FIG. 2 is an explanatory diagram showing an example of threshold data stored in a threshold data storage unit of FIG.

FIG. 3 is a flowchart illustrating a processing procedure according to an image processing method according to an embodiment of the present invention;

FIG. 4 is a block diagram showing a circuit for performing a conventional error diffusion method.
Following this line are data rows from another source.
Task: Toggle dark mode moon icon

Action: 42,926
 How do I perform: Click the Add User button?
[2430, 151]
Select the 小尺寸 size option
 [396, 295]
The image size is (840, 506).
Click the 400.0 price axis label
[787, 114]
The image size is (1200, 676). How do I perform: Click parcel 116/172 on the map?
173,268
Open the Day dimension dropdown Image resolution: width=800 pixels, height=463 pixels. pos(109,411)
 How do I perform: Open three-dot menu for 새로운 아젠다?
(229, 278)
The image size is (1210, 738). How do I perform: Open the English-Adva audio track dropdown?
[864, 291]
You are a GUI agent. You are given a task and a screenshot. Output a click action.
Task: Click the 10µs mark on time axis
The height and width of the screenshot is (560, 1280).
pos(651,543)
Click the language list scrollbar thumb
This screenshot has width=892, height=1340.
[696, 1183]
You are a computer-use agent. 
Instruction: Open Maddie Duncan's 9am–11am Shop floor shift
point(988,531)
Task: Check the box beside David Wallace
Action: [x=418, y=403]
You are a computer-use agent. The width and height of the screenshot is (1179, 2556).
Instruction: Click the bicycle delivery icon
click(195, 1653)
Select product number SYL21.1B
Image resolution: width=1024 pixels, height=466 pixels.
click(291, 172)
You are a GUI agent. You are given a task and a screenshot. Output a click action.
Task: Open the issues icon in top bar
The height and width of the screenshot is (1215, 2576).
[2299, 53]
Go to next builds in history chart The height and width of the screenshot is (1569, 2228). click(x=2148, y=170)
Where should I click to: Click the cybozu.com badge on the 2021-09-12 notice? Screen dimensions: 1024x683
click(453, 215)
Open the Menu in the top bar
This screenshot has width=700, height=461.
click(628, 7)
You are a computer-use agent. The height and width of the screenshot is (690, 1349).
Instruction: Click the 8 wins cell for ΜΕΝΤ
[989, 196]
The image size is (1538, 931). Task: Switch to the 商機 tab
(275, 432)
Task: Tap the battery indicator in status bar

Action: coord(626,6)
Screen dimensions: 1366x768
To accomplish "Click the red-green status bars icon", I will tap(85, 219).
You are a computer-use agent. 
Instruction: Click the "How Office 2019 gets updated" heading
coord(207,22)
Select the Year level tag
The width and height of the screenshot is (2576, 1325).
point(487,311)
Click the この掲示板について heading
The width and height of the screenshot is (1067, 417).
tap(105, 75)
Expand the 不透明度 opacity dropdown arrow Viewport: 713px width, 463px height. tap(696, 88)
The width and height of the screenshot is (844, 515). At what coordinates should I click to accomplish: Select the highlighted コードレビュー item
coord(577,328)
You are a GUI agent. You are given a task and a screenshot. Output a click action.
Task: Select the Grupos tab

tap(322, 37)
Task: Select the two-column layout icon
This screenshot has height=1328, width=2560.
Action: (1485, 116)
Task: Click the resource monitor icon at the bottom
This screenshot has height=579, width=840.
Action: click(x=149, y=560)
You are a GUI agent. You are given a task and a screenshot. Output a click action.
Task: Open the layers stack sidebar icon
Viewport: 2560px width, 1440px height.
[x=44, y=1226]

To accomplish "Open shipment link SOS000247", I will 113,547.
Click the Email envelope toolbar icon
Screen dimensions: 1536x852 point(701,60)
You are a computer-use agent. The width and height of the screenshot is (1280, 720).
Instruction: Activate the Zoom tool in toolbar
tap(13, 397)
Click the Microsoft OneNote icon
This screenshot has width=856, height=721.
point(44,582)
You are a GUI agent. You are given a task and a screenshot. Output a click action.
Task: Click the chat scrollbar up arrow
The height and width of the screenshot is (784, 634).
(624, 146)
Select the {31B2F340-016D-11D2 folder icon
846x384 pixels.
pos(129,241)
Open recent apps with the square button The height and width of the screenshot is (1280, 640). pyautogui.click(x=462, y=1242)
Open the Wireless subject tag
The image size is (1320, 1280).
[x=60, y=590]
FIG. 5 is an explanatory diagram showing an error matrix used in a conventional error diffusion method.

[Explanation of symbols]

 DESCRIPTION OF SYMBOLS 1 Image memory 2 Adder 3 Error memory 4 Comparator 5 Weighting error calculator 6 Subtractor 7 Error data storage means 8 Threshold setting means 9 Error diffusion device

 ──────────────────────────────────────────────────続 き Continued on the front page F term (reference) 2C262 AA24 AA26 AA27 AB13 BB03 BB08 BB22 BB27 EA10 5B057 BA30 CA01 CA08 CA12 CA16 CB01 CB07 CB12 CB16 CC02 CE14 CE16 CH08 CH18 DA17 5C077 LL04 MP08 NN11 PP33 PQ08 LA11 LC09 NA01

Claims (2)

[Claims] 1. An image processing method for generating a binary image by performing a binarization process on a pixel of a multi-level gradation having a plurality of color components, wherein a first color component and a second color component are An image processing method comprising preparing different threshold data corresponding to each other, comparing a threshold set by the threshold data with image data to which error data has been added, and outputting a binary signal. 2. The image processing method according to claim 1, wherein the threshold data corresponding to the first color component and the second color component are in a mutually inverted relationship.